Are You Investing in You?
Ask Yourself These Questions.
1. If your company disappeared tomorrow, how hirable are you – right now, today?
Be honest. If your answer gives you pause, that’s your starting point. Your skills, your network, and your reputation are the only assets that travel with you.
2. What is one limitation – a gap in skill, a pattern in how you lead, a relationship you keep mismanaging – that has shown up more than once in your career?
Recurring friction is a signal. What would it be worth to you – professionally and personally – to actually solve it?
3. When did you last invest in yourself with your own money – not your company’s?

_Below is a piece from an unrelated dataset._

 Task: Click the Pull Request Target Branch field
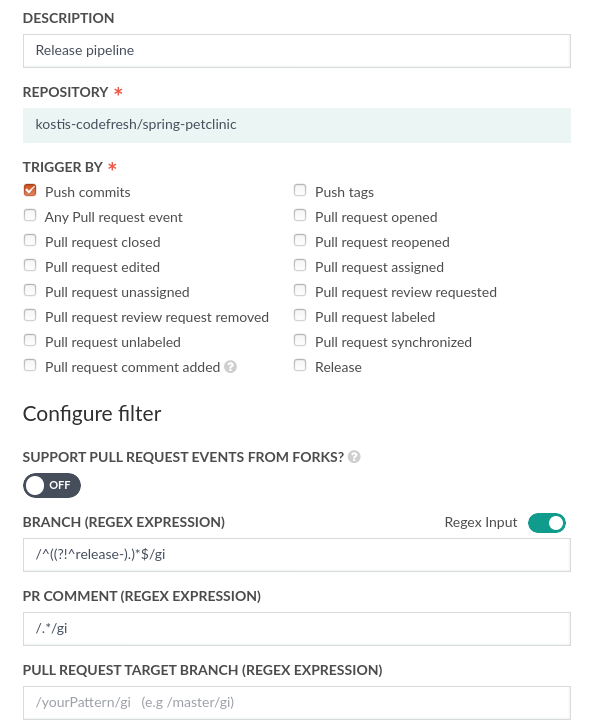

If you can’t remember, ask yourself what that says about how much you value your own growth. Skin in the game changes the equation. When you pay for it, you show up differently.
4. Which of the four investment categories – soft skills, hard skills, relational/emotional, or physical/spiritual – have you neglected the longest?
That’s almost certainly where your ceiling is. Growth isn’t just professional. The best leaders are developed people – across all of it.
5. Five years from now, what do you want to be true about your career, your impact, and your leadership – and what investment would make that possible?
Work backward. The gap between where you are and where you want to be isn’t closed by waiting. What’s the first move?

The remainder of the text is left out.